La quinta temporada de Stranger Things llega con la promesa de cerrar un ciclo que marcó a buena parte del público global durante casi una década. Su estreno parcial expone una paradoja: la serie sigue siendo un fenómeno cultural, pero ese fenómeno ya no se sostiene por la calidad de la obra, sino por la necesidad de participar en una conversación colectiva. Stranger Things dejó de ser una propuesta fresca y emotiva para transformarse en un ritual de pertenencia, más cercano al consumo obligado que al entusiasmo genuino. Lo novedoso de sus inicios quedó atrás, y hoy la serie parece atrapada en su propio reflejo.

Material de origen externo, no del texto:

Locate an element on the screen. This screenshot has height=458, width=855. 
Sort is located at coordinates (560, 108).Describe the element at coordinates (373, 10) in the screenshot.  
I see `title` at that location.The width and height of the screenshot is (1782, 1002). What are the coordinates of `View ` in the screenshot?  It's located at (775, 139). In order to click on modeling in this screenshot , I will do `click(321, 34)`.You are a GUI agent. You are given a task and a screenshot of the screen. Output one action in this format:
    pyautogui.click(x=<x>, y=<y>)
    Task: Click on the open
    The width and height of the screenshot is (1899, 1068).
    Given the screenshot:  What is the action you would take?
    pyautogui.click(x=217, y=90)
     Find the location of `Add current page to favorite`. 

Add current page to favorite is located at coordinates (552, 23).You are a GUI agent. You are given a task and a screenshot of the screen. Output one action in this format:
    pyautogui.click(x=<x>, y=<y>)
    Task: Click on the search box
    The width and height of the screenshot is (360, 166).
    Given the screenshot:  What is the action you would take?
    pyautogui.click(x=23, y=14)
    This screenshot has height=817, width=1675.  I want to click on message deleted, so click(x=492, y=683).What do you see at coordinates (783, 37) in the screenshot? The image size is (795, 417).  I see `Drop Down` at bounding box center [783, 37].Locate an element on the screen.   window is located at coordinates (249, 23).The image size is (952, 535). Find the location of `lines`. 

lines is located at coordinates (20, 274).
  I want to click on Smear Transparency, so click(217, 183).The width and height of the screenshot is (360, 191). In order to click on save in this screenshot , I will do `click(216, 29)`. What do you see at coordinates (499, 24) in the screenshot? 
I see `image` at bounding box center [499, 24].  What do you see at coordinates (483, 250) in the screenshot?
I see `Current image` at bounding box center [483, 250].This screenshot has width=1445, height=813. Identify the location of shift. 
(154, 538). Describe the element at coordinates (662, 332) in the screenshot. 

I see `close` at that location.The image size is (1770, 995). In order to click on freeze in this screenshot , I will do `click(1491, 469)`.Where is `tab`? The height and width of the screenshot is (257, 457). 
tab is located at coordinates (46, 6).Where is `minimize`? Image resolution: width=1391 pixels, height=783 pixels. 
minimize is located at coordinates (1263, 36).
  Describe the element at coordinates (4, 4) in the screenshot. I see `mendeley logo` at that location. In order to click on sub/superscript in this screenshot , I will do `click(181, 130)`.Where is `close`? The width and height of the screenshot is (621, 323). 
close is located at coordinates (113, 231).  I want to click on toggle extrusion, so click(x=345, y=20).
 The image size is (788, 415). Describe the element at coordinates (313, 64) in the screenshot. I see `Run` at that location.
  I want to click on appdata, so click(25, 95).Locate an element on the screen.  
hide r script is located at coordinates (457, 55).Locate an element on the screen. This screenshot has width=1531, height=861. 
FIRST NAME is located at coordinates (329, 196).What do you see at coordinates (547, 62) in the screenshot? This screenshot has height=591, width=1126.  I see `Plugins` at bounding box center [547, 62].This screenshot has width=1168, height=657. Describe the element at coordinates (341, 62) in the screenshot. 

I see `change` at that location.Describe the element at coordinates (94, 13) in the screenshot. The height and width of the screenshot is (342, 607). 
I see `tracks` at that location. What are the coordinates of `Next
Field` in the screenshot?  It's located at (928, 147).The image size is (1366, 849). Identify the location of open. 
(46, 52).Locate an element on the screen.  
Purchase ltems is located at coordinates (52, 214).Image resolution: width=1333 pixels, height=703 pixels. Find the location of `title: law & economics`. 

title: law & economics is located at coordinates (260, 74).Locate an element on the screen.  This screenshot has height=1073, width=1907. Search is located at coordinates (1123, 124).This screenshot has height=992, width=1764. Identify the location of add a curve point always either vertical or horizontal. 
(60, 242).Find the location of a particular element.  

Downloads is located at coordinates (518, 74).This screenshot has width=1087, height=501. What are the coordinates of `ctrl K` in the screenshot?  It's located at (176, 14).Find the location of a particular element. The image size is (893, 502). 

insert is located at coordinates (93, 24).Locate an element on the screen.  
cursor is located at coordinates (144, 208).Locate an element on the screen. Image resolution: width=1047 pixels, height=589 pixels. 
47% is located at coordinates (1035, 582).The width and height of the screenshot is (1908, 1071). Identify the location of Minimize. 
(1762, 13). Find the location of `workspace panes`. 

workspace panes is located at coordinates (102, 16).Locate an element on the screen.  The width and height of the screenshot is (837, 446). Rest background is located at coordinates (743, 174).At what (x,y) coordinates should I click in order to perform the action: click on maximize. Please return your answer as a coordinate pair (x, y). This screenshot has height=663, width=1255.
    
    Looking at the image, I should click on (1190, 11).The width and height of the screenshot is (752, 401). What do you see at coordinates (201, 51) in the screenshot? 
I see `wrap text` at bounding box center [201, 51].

Los hermanos Duffer continúan al mando del proyecto, con Shawn Levy en producción ejecutiva y el elenco original de regreso: Millie Bobby Brown (o como se llame esta semana), Finn Wolfhard, Gaten Matarazzo, Caleb McLaughlin, Noah Schnapp, Winona Ryder y David Harbour, entre varios nombres conocidos. Netflix promociona esta temporada como el gran cierre, aunque la estrategia de dividirla en tandas evidencia una planificación orientada a prolongar el impacto mediático más que a fortalecer el relato. La campaña publicitaria, cuidada y masiva, recuerda que la serie es una de las marcas más importantes del catálogo de la plataforma; sin embargo, la fuerza del símbolo no alcanza para compensar una historia que parece avanzar por inercia.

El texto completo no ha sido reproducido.